En literatura, el gran modelo de revelación es la súbita iluminación callejera de la epifanía joyceana (por más que originalmente tuviera un carácter pastoral, Joyce muda la epifanía desde las zonas rurales a Dublin, aunque quizá donde mejor funciona, al igual que el París de los surrealistas, es en la frontera entre la ciudad y lo que hay afuera, en el objeto desgarrado entre el siglo veinte y el diecinueve: allí donde el empedrado deja paso a las calles de barro, en la media suelta y destrozada al interior de una caja de madera, etc.) En todo caso, la epifanía, por experimentarse afuera de la escritura, tiene el carácter de una vivencia, y como tal resulta difícil de llevar hasta el texto si no es a presión: lo que se vive por fuera del continuo de la escritura no entra en ella salvo mediante una violencia. De allí que Joyce debiera publicar las epifanías en su estado original, el de unas notas (es decir, como tiradas marginales), sin lograr integrarlas al continuo del Ulises

En suma, la epifanía mira afuera, en el diario trajinar que de pronto se interrumpe en una escena verdadera. Pero si el escritor quiere ahorrarse esa atención que demanda la vida cotidiana y volcarla toda en el escribir (esto es exactamente lo que hace el escritor: renunciar a vivir para escribir), entonces deberá mirar desde el interior del texto que ya está en marcha: su deambular se producirá en el continuo sintagmático del encadenamiento de las frases, adonde eventualmente ocurrirá el hecho paradigmático de la revelación, es decir, otra frase. 

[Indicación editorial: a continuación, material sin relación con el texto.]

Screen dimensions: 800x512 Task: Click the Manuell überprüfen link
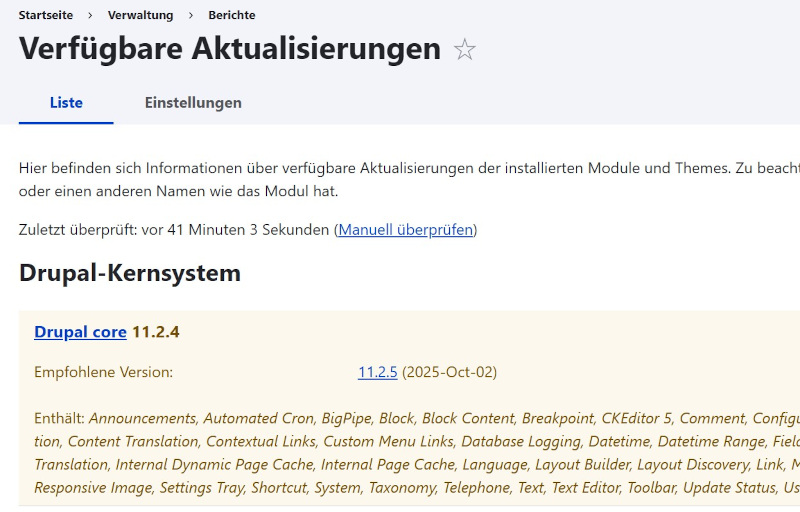click(x=405, y=229)
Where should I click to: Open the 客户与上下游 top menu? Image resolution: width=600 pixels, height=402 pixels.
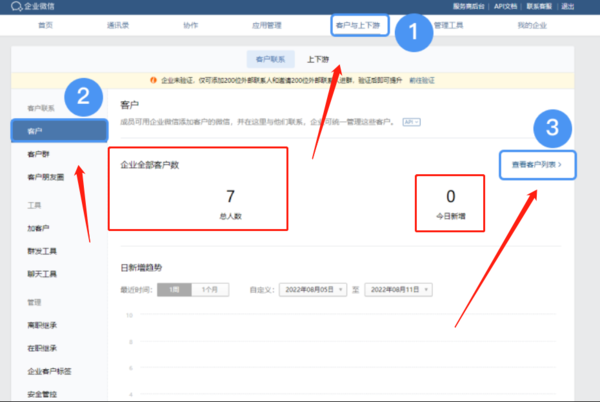356,24
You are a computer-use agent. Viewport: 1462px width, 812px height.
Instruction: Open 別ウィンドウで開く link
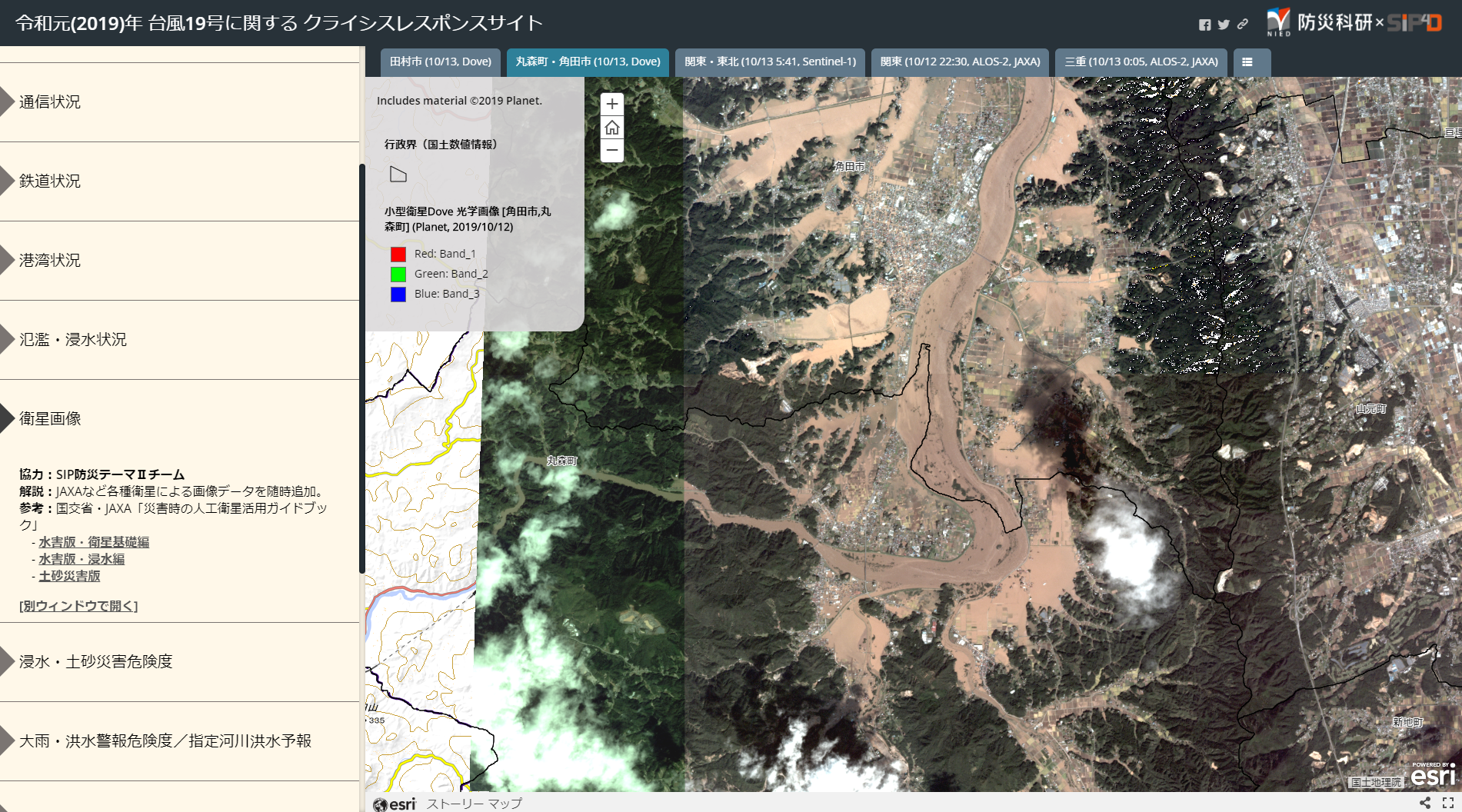tap(78, 606)
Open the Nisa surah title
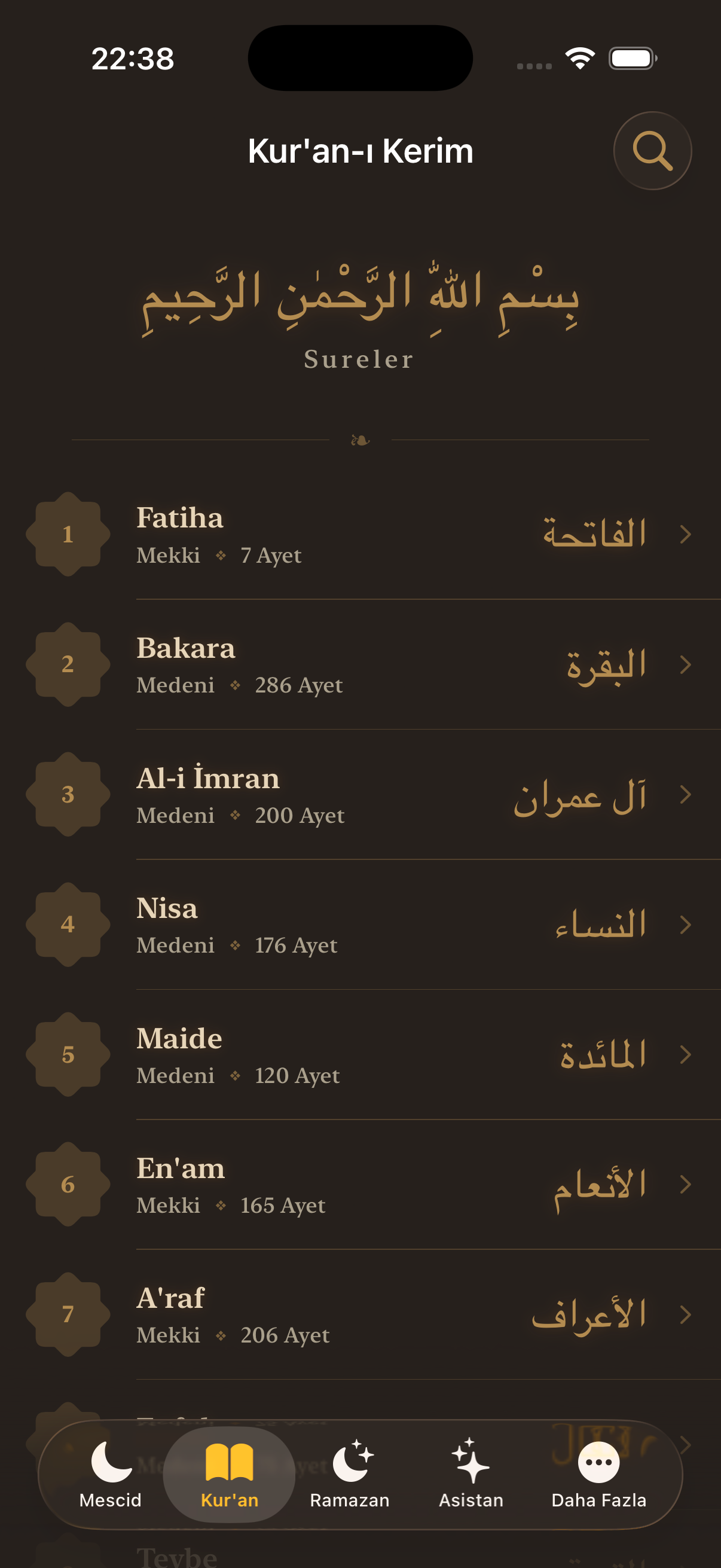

Este acercamiento a una futura revelación desde adentro de la escritura, me pone a salvo de la peor de las supersticiones: la de una inspiración (y de la necesidad de “vivir la vida” como fuente de inspiración). Si espero una verdad revelada antes de ponerme a escribir, corro el riesgo de no hacerlo nunca, además de exponerme a la noticia de que mi vida es insignificante. Es al revés: en la escritura, si es que ocurre, la revelación es el punto de llegada de todo un devaneo anterior, que sin saberlo iba hacia ella y que, al alcanzarla, tiñe lo anterior de una direccionalidad. La revelación equivale al azar de lo que viene y que, de producirse, hablará en todo caso de una disposición anterior, a la que llamamos escritura.